■ **Work task**: In the entries below, find the line with "The height and width of the screenshot is (656, 631).", then set it down exactly along with each line after it to the end, skipping any pictures.

■ **Data for review**:
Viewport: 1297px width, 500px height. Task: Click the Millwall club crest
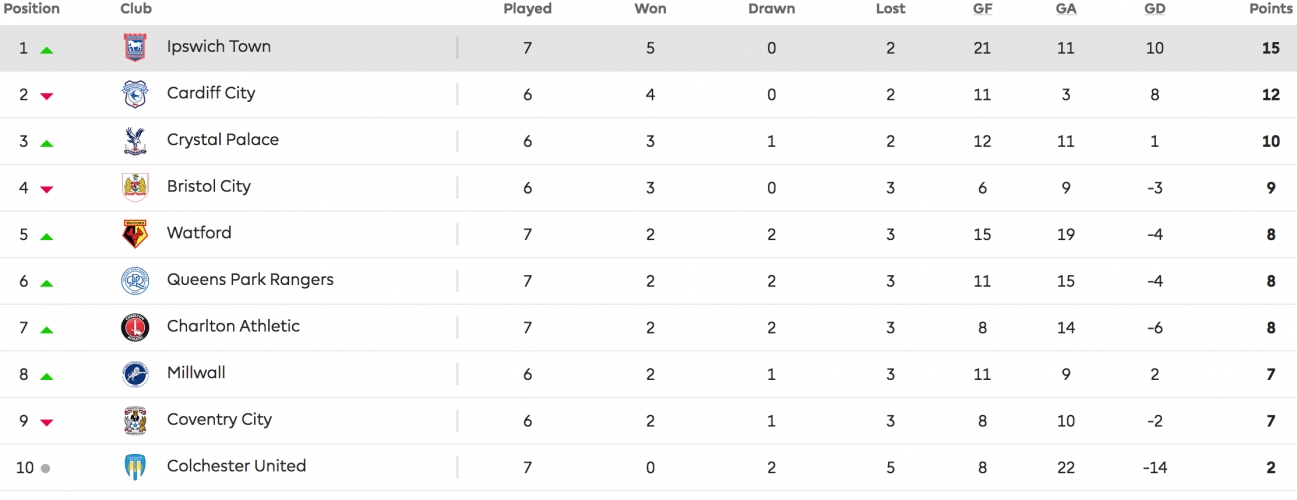tap(134, 374)
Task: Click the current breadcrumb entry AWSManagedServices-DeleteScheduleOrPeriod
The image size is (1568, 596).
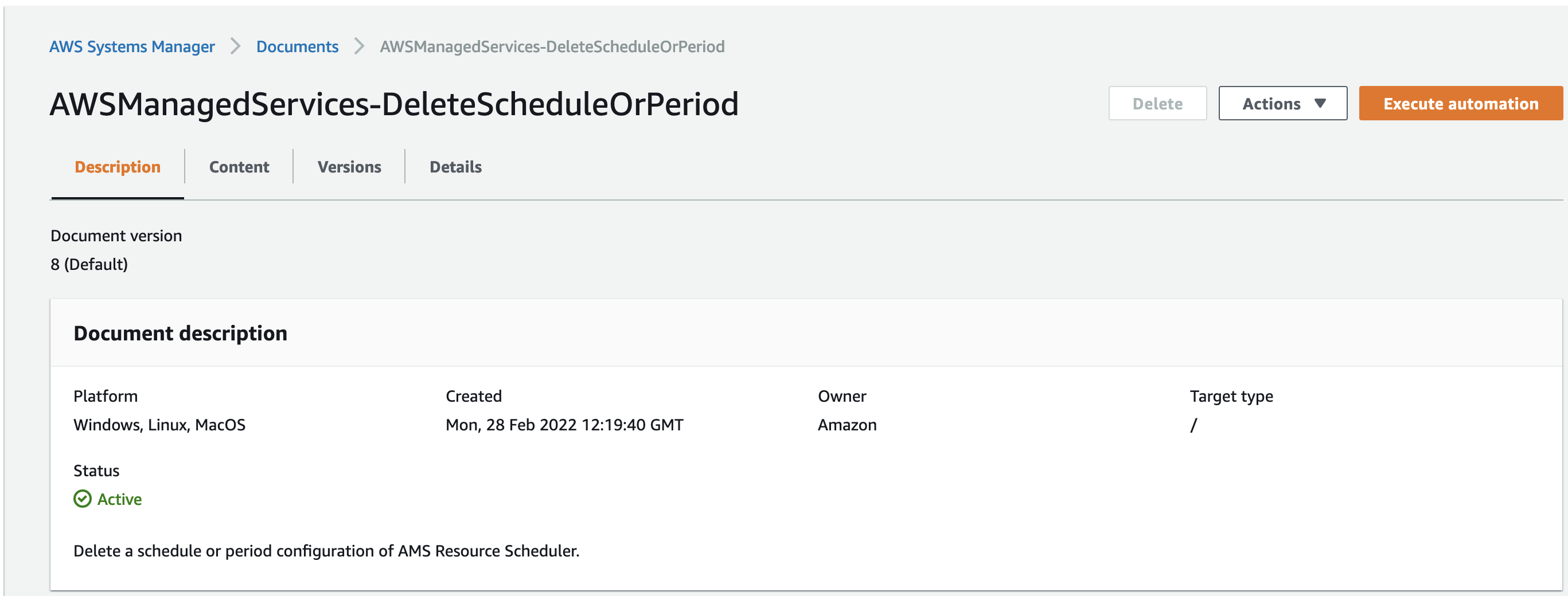Action: (552, 46)
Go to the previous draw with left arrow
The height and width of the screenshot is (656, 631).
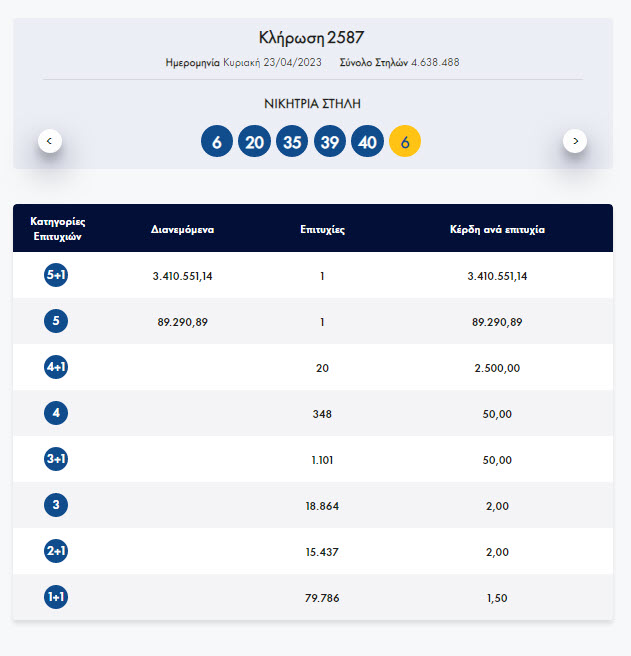[51, 141]
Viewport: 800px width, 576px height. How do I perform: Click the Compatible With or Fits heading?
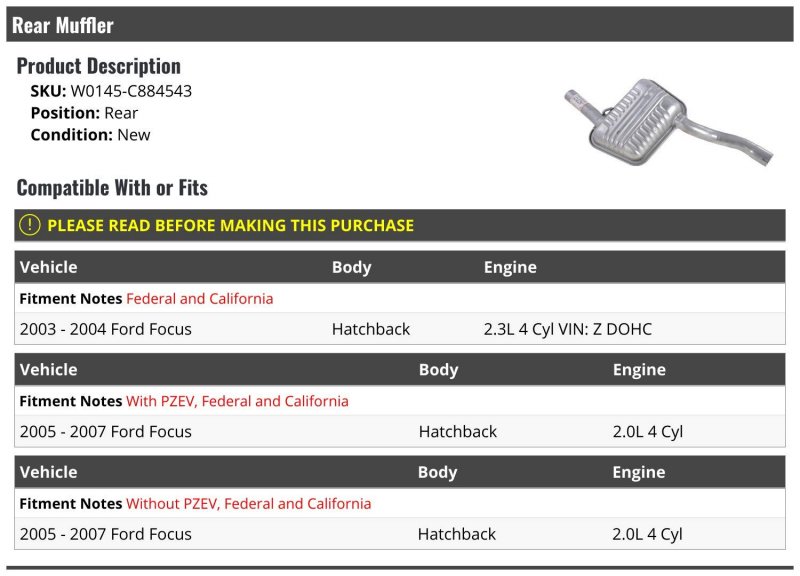click(x=112, y=188)
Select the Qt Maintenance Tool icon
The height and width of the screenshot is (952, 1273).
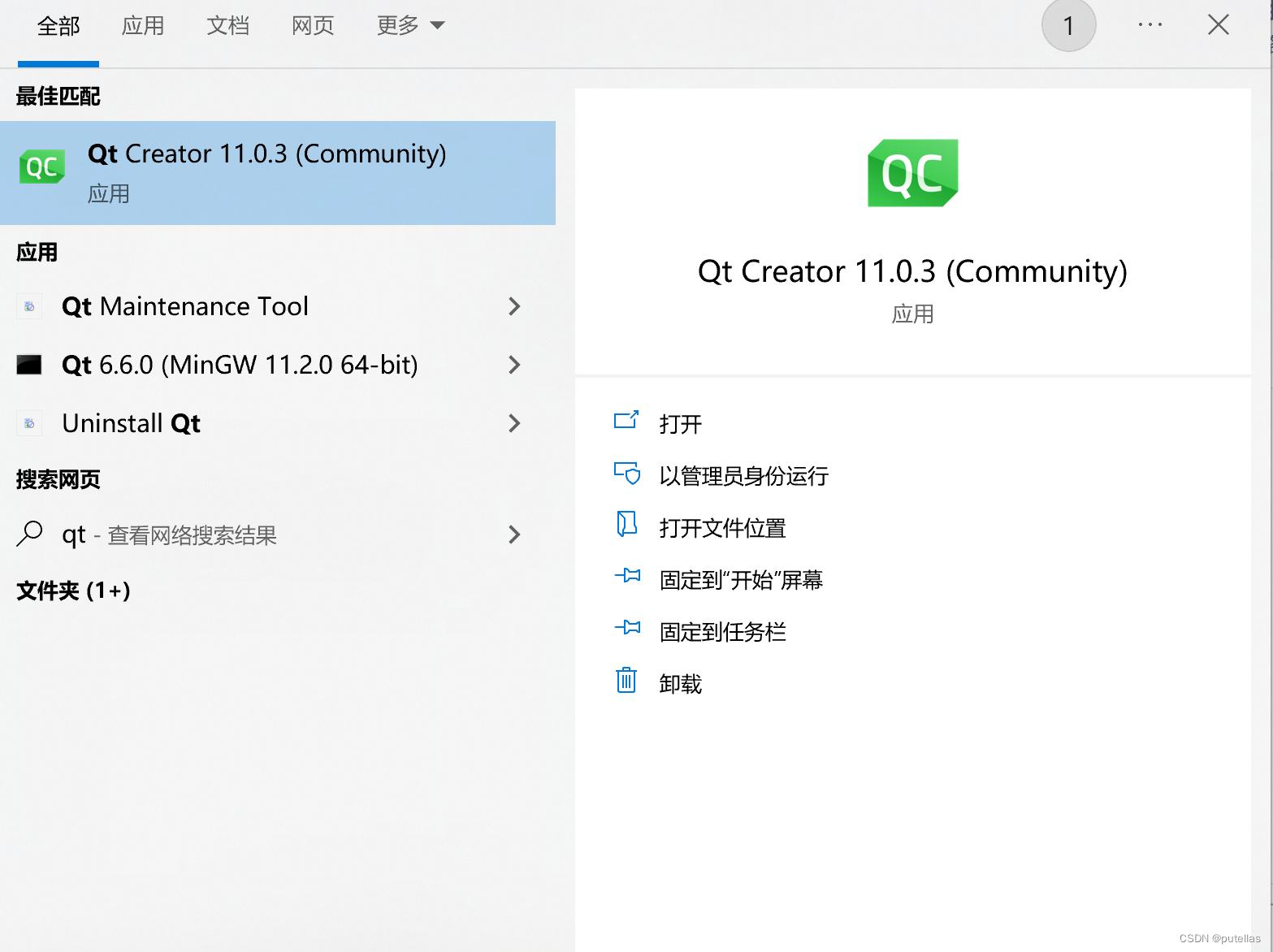click(29, 306)
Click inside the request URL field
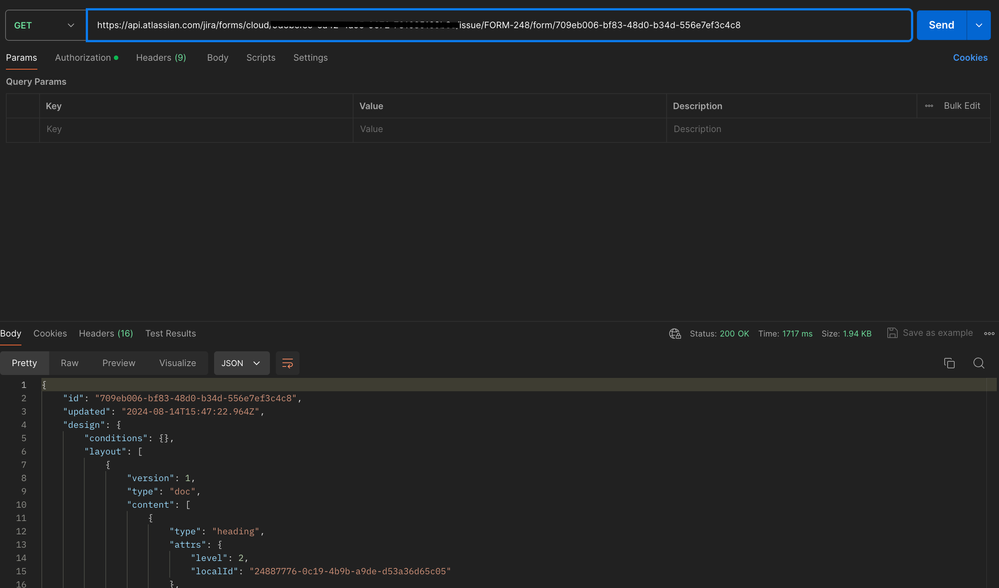999x588 pixels. pyautogui.click(x=500, y=25)
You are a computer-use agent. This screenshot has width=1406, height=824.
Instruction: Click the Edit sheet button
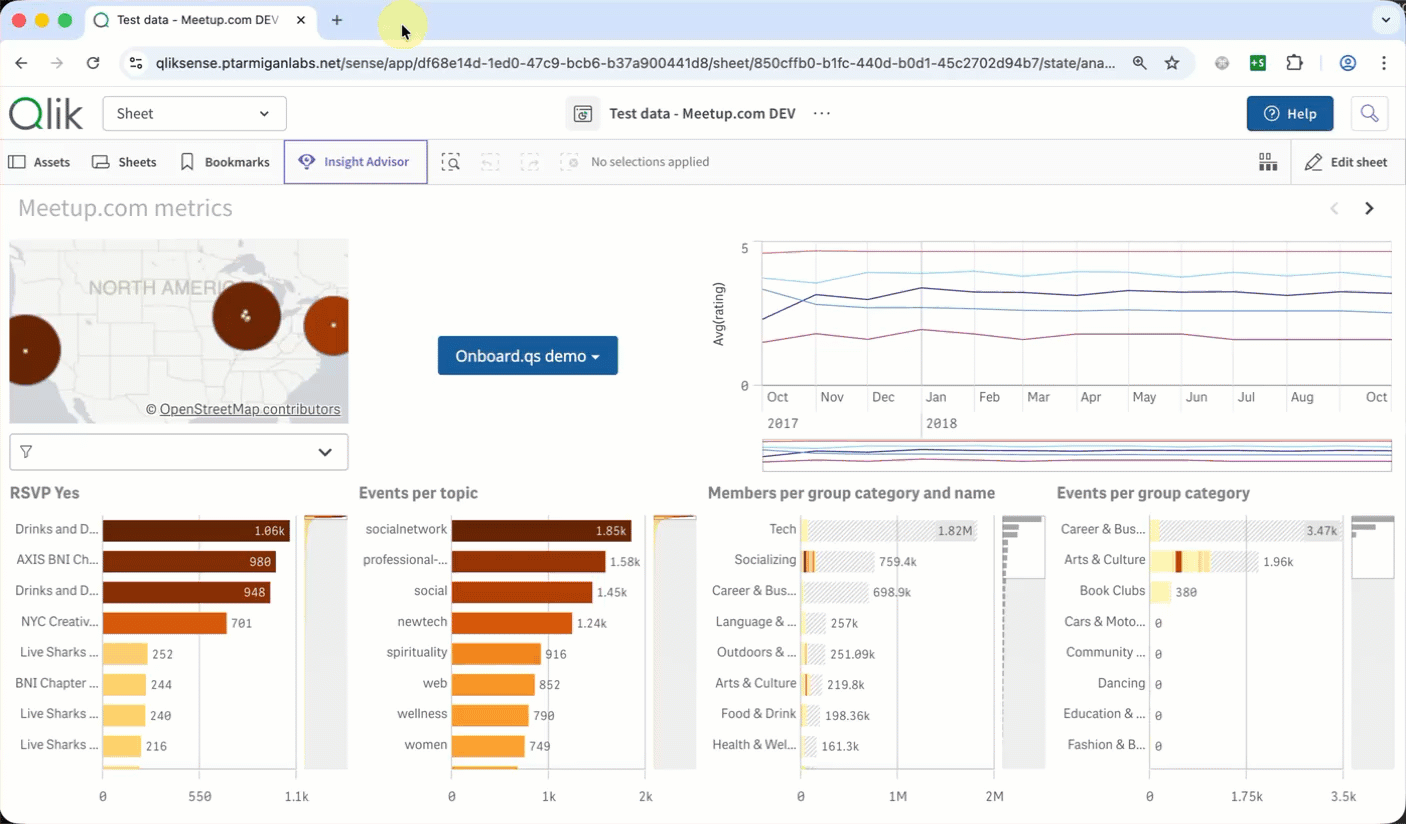click(1346, 162)
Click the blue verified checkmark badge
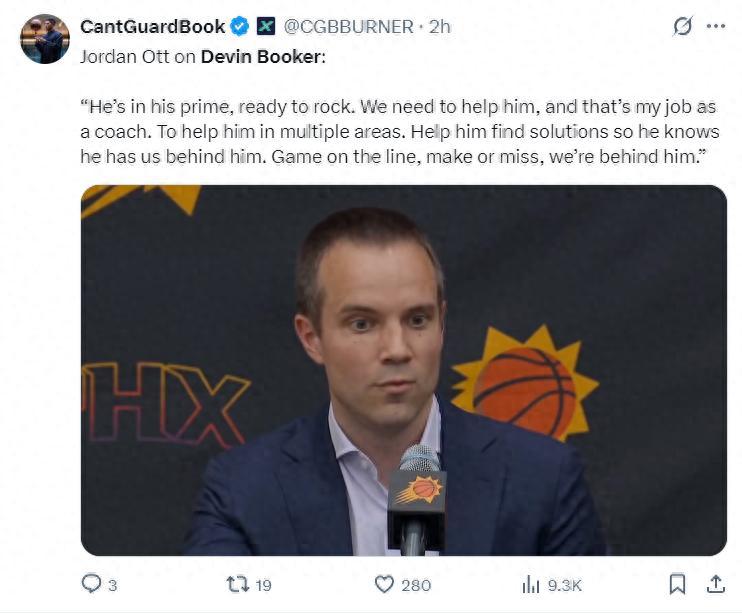 pos(241,27)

■ **Output of the exercise**:
The height and width of the screenshot is (656, 631).
[51, 141]
Viewport: 800px width, 576px height. How do I perform: Click the Compatible With or Fits heading?
click(x=112, y=188)
Select the Qt Maintenance Tool icon
The height and width of the screenshot is (952, 1273).
click(29, 306)
Click inside the request URL field
999x588 pixels. pyautogui.click(x=500, y=25)
You are a computer-use agent. This screenshot has width=1406, height=824.
Instruction: Click the Edit sheet button
click(1346, 162)
Click the blue verified checkmark badge
 pos(241,27)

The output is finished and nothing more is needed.